=Richard of London= (1274-1295) is said to have been born in the parish of S. Pancras. He was a monk of the house, and while sacrist had erected the Bell-tower and given two bells. A great deal of litigation was carried on in his time, and he and the abbey were fortunate in having in one of the monks, William of Woodford, a man of great skill and judgement, to conduct the different cases before the courts. So uniformly successful was he and so wisely did he act as coadjutor of Richard when he became very old and infirm, that he was elected to the abbacy on the death of Richard of London in 1295.
=William of Woodford= (1295-1299) only lived four years after he became abbot. After him came =Godfrey of Crowland= (1299-1321), the celerarius of the monastery. He is very highly praised in the chronicles for the various services he rendered to the abbey. More than once he was at the heavy charge of entertaining the king and his court, and he contributed largely to the expenses of the war with Scotland.
[Illustration: Iron Railings, 1721.]
=Adam of Boothby= (1321-1338), one of the monks, was a man of great “innocence and simplicity” His revenues were much employed in contributions to the king’s expenses and in royal entertainments; and his energies devoted to divers legal difficulties connected with manors, wardships, repairs of bridges, rights of hunting, and the like. Of the last eleven abbots, whose rule extended over a period of 124 years, all but one had been monks of the place.
=Henry of Morcot= (1338-1353) in all probability was also one of the monks, but this is not so recorded.
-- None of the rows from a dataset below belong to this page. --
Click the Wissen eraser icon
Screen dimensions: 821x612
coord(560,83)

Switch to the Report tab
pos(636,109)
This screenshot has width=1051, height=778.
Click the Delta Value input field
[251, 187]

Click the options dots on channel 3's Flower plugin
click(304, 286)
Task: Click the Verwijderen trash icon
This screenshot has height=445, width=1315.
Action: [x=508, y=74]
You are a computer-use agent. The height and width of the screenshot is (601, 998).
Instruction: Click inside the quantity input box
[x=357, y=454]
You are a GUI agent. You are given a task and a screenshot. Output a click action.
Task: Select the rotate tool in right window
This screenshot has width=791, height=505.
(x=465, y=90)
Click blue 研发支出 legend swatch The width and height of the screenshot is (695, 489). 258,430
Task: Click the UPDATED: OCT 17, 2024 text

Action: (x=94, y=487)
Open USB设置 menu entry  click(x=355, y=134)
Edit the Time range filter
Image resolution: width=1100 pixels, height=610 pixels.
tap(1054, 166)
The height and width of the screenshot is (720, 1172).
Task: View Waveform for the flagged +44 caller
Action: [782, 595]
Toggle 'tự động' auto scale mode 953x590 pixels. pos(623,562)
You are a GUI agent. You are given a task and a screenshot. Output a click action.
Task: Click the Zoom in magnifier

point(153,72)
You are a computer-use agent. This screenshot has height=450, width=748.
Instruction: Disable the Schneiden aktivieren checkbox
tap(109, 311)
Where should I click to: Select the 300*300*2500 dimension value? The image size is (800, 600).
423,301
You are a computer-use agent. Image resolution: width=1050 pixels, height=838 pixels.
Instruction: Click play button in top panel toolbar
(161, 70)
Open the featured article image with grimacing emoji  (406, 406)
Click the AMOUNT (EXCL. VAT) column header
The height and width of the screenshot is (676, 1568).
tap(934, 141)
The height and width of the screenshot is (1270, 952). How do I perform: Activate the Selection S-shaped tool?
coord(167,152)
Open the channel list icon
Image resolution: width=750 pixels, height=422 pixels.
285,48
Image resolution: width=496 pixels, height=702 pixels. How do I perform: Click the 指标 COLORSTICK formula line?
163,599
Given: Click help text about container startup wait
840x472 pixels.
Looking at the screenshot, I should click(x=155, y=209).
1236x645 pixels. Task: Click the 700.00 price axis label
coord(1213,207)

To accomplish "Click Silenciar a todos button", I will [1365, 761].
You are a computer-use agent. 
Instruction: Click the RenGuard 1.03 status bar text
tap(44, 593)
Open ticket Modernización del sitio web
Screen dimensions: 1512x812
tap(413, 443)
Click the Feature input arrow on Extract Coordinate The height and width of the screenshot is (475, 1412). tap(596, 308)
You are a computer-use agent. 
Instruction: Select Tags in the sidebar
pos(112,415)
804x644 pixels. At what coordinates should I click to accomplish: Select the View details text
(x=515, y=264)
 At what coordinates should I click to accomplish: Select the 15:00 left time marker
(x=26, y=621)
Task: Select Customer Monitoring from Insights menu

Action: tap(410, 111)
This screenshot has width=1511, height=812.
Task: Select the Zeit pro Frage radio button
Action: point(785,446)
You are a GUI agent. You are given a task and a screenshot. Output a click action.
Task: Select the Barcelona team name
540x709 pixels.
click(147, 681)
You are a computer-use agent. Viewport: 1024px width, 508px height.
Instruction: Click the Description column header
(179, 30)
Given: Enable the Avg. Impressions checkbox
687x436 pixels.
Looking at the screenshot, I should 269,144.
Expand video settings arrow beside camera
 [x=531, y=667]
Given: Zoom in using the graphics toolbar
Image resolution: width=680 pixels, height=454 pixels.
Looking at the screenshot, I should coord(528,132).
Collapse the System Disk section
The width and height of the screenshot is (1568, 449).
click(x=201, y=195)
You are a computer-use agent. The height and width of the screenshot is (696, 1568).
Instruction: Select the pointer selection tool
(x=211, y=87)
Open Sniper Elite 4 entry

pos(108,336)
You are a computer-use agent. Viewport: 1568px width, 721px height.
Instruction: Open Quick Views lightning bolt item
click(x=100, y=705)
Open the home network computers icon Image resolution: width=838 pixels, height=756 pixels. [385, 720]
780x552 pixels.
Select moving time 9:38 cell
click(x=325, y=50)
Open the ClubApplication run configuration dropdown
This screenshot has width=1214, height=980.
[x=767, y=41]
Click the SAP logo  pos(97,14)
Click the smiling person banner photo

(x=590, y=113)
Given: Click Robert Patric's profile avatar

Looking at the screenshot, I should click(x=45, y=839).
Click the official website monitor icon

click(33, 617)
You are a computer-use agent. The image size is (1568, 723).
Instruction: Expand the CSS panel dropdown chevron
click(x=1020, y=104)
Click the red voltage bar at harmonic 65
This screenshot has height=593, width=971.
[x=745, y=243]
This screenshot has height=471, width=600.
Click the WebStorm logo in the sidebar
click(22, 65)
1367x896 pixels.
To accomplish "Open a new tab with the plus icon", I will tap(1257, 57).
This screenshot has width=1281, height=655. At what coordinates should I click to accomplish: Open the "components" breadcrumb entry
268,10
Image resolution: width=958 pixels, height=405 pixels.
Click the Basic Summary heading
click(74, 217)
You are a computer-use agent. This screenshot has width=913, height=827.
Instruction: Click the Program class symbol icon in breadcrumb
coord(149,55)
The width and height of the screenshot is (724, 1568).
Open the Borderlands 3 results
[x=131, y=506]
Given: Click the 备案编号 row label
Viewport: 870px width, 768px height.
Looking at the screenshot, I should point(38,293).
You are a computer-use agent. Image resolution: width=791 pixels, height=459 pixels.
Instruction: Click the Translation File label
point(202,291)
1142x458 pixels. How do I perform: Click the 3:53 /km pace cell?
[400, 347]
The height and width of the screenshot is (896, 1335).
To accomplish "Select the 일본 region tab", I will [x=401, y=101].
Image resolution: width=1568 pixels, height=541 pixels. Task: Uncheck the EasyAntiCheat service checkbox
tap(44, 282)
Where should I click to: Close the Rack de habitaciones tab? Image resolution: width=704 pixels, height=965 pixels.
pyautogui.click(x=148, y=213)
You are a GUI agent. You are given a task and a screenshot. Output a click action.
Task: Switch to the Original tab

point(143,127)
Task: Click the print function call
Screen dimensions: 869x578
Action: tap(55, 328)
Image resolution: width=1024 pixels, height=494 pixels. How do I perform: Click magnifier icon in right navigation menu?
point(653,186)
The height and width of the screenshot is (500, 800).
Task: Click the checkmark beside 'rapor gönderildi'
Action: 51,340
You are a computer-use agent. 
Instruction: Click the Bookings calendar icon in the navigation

And the same may be said of all the remaining abbots, but the historians do not say so until the time of William in 1471. At the same time it is never said that any of them came from elsewhere.
=Robert of Ramsey= (1353-1361) ruled for eight years, and nothing else is known about him.
=Henry of Overton= (1361-1391) was abbot during the commotions in King Richard II.’s reign. The tenants with others rose up against the abbey, intending to destroy it. The Bishop of Norwich “coming to the assistance of the monastery with a strong power, forced the villains to desist from their enterprise: nay, dispersed them, and took some of them, and killed others; the rest, taking the church for sanctuary, which they intended to have destroyed, were there run through with lances and swords; some of them hard by the altar, others by the walls of the church, both within and without.”
=Nicholas= (1391-1396), =William Genge= (1396-1408) the first mitred abbot, =John Deeping= (1408-1438) in turn succeeded. Nothing remarkable is told of them. The name of the last and the names of the next two are really the names of places; but the prefix “de” seems now to have been discontinued, and the place-name to have become a surname. Abbot John resigned his office the year before he died.
=Richard Ashton= (1438-1471) took great pains about the regulation of the services in the church, and drew up a customary out of the ancient usages of the place.